The Law also more explicitly includes independent contractors in the analysis of what constitutes a covered employer under the NYCHRL. In most cases, an entity falls outside the scope of the NYCHRL if it has fewer than four (4) persons in its employ. “[N]atural persons employed as independent contractors to carry out work in furtherance of an employer’s business enterprise who are not themselves employers” had already been “counted as persons in the employ of such employer.” NYCHRL 8-102. As to apparently eliminate all doubt, the Law also amends this section of the NYCHRL to include “natural persons . . . working as independent contractors” among those to be counted. (emphasis added). Also to be counted are “the employer’s parent, spouse, domestic partner or child if employed by the employer.” The Law specifies what had previously been “such family members” under the NYCHRL to be included in the count.
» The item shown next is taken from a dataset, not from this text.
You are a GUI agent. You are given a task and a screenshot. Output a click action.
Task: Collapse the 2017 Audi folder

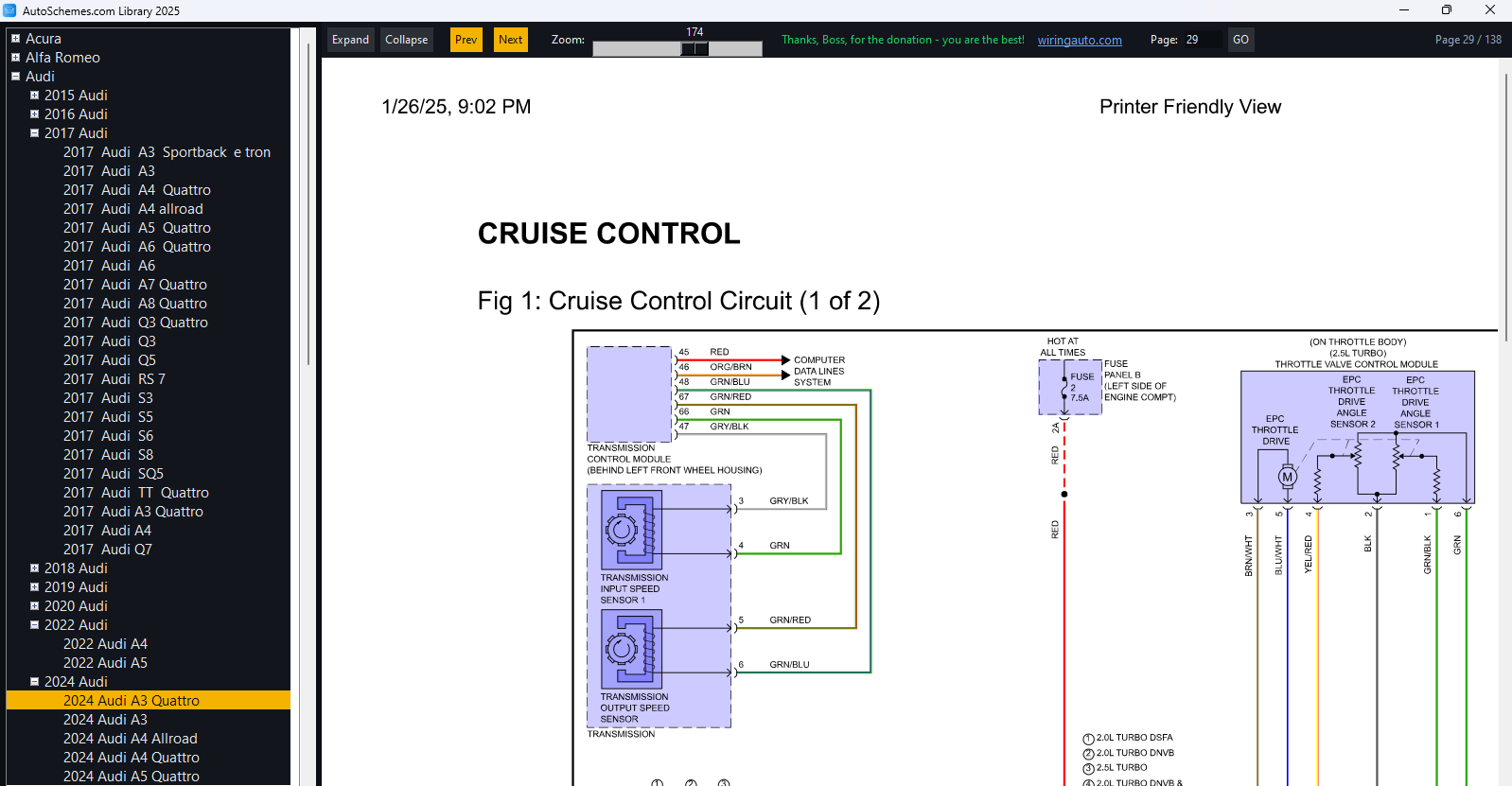tap(34, 133)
The Law, however, does not amend the NYCHRL to extend its provisions to govern the employment by an employer of those parents, spouse, domestic partner, or children.
Additional NYCHRL Protections to Consider:
It is very important for employers to be aware that Section 8-107, much like the rest of the NYCHRL, is expansive, both in terms of the protections it affords and in terms of those it protects.
The NYCHRL prohibits falsely reporting that an employment position is not available, refusing to employ, terminating employment, and discriminating in compensation or in the terms, conditions, or privileges of employment, where such actions are based upon an applicant’s or an employee’s membership in a protected class. The protected classes of individuals under the NYCHRL include: Age (actual or perceived); Race; Color; Religion/Creed; National Origin; Gender (actual or perceived gender, gender identity, and gender expression, including a person’s actual or perceived gender-related self-image, appearance, behavior, expression, or other gender-related characteristic, regardless of the gender assigned to that person at birth); Disability (actual or perceived); Pregnancy (including childbirth or related medical condition and lactation accommodations); Marital or Partnership Status; Sexual Orientation; Uniformed Service Status; and Alienage or Citizenship Status. Moreover, in the employment context, additional protections are afforded based upon: Caregiver Status; Sexual and Reproductive Health Decisions; Arrest or Criminal Conviction Record; Status (actual or perceived) as a Victim of Domestic Violence, Sexual Offense, or Stalking; Consumer Credit History; Unemployment Status; and Salary History.
What Employers Should Do to Protect Themselves:
An employer must first determine whether it is a covered employer under the NYCHRL’s rule of four (4) or more employees. If the employer is a covered employer, it should take affirmative steps to ensure compliance with the NYCHRL. For example, an employer that had fifteen (15) or more employees at any time in the prior calendar year must provide anti-sexual harassment training to its staff. What had previously been the Commission’s strong advice to provide this training to independent contractors and freelancers (working on-site at an employer’s workplace, interacting with the employer’s staff, and anticipated to work more than eighty (80) hours in a calendar year and for at least ninety (90) days) will likely become mandatory under The Stop Sexual Harassment in NYC Act, implemented by the NYCHRL, as amended.